*** Study text Section Begins ***

Dana Milbank
Opinion writer January 2, 2012

Nothing fires up a crowd like cloture.

Rick Santorum, the man who has improbably become a contender in Tuesday’s Iowa caucuses, was making his closing argument to a sea of TV cameras here on Monday when he swerved into a thicket of Senate trivia.

Dana Milbank writes about political theater in the nation’s capital. He joined the Post as a political reporter in 2000. View Archive

“I’m not disagreeing with the 17th Amendment,” the former senator from Pennsylvania proclaimed to journalists (and a few locals) at a coffee shop here. But, he went on, that obscure 1913 provision that established the direct election of senators had the side effect of creating “something called cloture.”

All was quiet in the coffee shop. At the senator’s side, a child played with his Game Boy.

*** Study text Section Ends ***
*** Listed entries Section Begins ***

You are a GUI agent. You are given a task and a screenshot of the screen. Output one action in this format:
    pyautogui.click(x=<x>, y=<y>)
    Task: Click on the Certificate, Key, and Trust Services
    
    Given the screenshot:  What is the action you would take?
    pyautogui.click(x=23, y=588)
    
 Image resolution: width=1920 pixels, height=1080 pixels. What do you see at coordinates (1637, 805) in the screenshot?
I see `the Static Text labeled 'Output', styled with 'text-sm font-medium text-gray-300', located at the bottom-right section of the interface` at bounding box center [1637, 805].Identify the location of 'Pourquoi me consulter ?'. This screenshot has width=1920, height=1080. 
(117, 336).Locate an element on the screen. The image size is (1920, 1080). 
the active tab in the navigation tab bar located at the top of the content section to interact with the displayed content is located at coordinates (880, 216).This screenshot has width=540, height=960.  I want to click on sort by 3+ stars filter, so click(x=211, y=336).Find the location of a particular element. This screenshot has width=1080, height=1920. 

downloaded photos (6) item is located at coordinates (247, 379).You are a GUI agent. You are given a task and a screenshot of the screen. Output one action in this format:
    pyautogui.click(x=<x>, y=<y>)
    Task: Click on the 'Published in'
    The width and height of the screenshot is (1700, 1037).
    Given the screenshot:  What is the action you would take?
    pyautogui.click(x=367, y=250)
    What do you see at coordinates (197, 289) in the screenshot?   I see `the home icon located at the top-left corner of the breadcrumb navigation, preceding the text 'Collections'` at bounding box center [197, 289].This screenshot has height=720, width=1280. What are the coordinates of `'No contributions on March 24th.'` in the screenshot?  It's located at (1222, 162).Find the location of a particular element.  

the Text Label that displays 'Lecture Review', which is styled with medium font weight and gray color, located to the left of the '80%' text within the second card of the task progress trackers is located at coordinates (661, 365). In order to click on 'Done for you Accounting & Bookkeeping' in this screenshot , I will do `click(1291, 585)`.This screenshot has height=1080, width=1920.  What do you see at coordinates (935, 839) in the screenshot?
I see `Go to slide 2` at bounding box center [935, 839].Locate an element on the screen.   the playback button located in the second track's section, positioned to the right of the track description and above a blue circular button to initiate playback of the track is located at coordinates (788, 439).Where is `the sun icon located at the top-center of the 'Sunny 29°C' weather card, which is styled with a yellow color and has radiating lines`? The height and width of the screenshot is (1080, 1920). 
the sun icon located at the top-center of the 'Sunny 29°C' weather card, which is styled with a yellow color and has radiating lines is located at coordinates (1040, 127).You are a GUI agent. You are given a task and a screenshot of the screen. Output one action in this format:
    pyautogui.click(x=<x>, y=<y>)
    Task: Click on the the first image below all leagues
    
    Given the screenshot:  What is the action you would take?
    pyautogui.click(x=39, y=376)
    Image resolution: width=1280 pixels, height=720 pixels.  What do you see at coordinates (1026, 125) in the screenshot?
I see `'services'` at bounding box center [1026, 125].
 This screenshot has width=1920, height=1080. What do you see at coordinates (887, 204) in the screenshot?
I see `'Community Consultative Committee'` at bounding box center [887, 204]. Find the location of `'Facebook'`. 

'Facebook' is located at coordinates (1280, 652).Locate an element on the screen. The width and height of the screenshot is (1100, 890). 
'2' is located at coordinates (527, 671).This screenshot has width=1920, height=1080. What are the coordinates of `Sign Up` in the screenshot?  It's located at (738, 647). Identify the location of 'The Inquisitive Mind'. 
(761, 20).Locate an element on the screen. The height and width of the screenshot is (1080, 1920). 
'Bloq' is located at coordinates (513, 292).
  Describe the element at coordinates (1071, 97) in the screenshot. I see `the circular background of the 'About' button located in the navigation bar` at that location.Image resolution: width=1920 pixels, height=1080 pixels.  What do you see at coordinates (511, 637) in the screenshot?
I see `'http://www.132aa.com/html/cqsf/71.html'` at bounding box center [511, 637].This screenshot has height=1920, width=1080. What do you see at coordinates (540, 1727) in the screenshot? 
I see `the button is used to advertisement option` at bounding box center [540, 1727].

*** Listed entries Section Ends ***

Problem set:
**a)** List every year mentioned in the column about Rick Santorum.
**b)** Answer these questions from the column about Rick Santorum:
(i) Which state did Santorum represent as a senator?
(ii) In what year did Dana Milbank join the Post as a political reporter?
(iii) What was the child at the senator's side playing with?

Answer set:
**a)** 2012, 2000, 1913

**b)**
(i) Pennsylvania
(ii) 2000
(iii) His Game Boy